• _WHAT IS NEEDED_: Repeat exactly, please, the lines that begin at the start of the listing and end at the line holding "This screenshot has height=614, width=664.".

• _SUPPLIED RECORDS_:
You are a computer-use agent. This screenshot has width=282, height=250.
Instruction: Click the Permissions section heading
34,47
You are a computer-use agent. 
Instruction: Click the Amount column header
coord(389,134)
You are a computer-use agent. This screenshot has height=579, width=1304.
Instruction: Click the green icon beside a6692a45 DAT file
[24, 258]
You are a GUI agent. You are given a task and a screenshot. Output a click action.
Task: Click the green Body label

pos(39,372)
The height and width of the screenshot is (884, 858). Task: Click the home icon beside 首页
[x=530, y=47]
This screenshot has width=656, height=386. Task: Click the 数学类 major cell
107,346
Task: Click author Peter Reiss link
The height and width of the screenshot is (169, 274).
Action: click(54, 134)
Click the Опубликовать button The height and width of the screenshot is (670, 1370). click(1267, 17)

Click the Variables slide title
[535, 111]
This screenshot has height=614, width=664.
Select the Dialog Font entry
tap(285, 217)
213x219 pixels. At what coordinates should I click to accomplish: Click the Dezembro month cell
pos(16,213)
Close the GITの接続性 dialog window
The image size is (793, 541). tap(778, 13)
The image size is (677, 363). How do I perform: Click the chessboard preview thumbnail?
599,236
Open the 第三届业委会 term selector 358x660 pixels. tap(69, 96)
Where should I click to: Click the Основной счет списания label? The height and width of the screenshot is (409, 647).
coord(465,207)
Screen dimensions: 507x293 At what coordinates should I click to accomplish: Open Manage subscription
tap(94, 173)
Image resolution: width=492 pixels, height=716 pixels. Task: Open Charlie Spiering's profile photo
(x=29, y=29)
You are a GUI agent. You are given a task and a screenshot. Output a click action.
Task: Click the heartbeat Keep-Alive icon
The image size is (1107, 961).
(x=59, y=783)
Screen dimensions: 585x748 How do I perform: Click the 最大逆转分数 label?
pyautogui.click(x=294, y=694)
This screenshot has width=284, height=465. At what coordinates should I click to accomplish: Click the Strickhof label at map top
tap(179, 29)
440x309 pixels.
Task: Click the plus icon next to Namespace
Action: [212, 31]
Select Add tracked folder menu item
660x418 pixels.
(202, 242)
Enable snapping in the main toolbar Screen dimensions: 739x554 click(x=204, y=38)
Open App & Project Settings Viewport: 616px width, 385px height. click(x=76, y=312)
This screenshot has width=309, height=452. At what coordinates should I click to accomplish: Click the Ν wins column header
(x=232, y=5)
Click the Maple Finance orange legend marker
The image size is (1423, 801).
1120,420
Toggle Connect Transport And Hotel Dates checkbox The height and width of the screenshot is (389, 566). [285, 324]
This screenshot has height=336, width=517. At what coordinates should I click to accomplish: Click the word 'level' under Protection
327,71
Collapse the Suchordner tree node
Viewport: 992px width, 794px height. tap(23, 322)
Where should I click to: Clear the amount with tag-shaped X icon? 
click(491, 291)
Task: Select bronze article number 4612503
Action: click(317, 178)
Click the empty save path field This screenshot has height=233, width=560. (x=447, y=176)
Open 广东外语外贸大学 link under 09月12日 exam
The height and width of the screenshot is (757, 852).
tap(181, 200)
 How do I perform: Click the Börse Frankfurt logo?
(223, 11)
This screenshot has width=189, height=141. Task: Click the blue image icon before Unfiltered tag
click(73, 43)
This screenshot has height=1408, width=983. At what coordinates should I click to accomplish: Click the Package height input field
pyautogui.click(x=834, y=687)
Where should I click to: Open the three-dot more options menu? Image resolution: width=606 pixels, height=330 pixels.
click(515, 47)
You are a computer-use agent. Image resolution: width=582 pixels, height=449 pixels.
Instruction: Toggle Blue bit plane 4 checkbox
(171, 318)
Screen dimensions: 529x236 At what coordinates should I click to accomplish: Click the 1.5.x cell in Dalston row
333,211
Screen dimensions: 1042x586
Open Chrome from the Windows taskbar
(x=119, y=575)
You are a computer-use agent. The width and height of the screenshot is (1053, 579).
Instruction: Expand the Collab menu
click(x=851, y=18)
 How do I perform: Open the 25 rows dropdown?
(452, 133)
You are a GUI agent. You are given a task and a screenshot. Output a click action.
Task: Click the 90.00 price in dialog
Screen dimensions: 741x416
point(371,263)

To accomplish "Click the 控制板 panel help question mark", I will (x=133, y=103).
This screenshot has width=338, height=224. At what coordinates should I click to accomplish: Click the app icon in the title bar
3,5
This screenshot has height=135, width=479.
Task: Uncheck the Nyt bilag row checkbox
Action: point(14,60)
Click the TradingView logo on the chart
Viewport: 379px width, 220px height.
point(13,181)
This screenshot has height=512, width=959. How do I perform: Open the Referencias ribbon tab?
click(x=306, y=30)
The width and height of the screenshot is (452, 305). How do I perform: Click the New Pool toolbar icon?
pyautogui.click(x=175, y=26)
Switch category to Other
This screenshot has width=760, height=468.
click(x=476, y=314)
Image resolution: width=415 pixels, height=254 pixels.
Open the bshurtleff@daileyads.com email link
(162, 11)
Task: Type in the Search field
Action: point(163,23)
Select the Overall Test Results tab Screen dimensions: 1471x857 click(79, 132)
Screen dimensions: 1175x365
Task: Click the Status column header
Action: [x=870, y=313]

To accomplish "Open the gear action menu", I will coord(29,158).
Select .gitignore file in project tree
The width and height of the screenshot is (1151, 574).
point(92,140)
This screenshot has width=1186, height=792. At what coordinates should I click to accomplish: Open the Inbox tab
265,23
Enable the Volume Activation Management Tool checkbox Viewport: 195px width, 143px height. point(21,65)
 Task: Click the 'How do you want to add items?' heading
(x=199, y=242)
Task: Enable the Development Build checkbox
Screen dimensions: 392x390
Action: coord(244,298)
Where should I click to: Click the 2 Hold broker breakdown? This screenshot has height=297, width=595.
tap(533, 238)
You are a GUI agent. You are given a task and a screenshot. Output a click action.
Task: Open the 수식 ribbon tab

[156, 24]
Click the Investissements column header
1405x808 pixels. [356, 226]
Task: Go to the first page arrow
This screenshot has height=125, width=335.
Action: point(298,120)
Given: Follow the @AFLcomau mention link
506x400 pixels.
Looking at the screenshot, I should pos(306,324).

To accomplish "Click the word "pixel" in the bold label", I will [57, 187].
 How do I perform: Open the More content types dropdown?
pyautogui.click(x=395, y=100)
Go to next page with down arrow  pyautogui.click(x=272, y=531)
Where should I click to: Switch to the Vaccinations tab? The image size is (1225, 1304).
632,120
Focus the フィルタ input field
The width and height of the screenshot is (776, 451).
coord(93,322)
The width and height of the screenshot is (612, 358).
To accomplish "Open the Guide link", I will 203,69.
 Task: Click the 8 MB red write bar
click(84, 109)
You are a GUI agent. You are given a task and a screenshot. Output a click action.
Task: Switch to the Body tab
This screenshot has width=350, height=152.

• _SOLUTION FOR THIS TASK_:
You are a computer-use agent. This screenshot has width=282, height=250.
Instruction: Click the Permissions section heading
34,47
You are a computer-use agent. 
Instruction: Click the Amount column header
coord(389,134)
You are a computer-use agent. This screenshot has height=579, width=1304.
Instruction: Click the green icon beside a6692a45 DAT file
[24, 258]
You are a GUI agent. You are given a task and a screenshot. Output a click action.
Task: Click the green Body label

pos(39,372)
The height and width of the screenshot is (884, 858). Task: Click the home icon beside 首页
[x=530, y=47]
This screenshot has width=656, height=386. Task: Click the 数学类 major cell
107,346
Task: Click author Peter Reiss link
The height and width of the screenshot is (169, 274).
Action: click(54, 134)
Click the Опубликовать button The height and width of the screenshot is (670, 1370). click(1267, 17)

Click the Variables slide title
[535, 111]
This screenshot has height=614, width=664.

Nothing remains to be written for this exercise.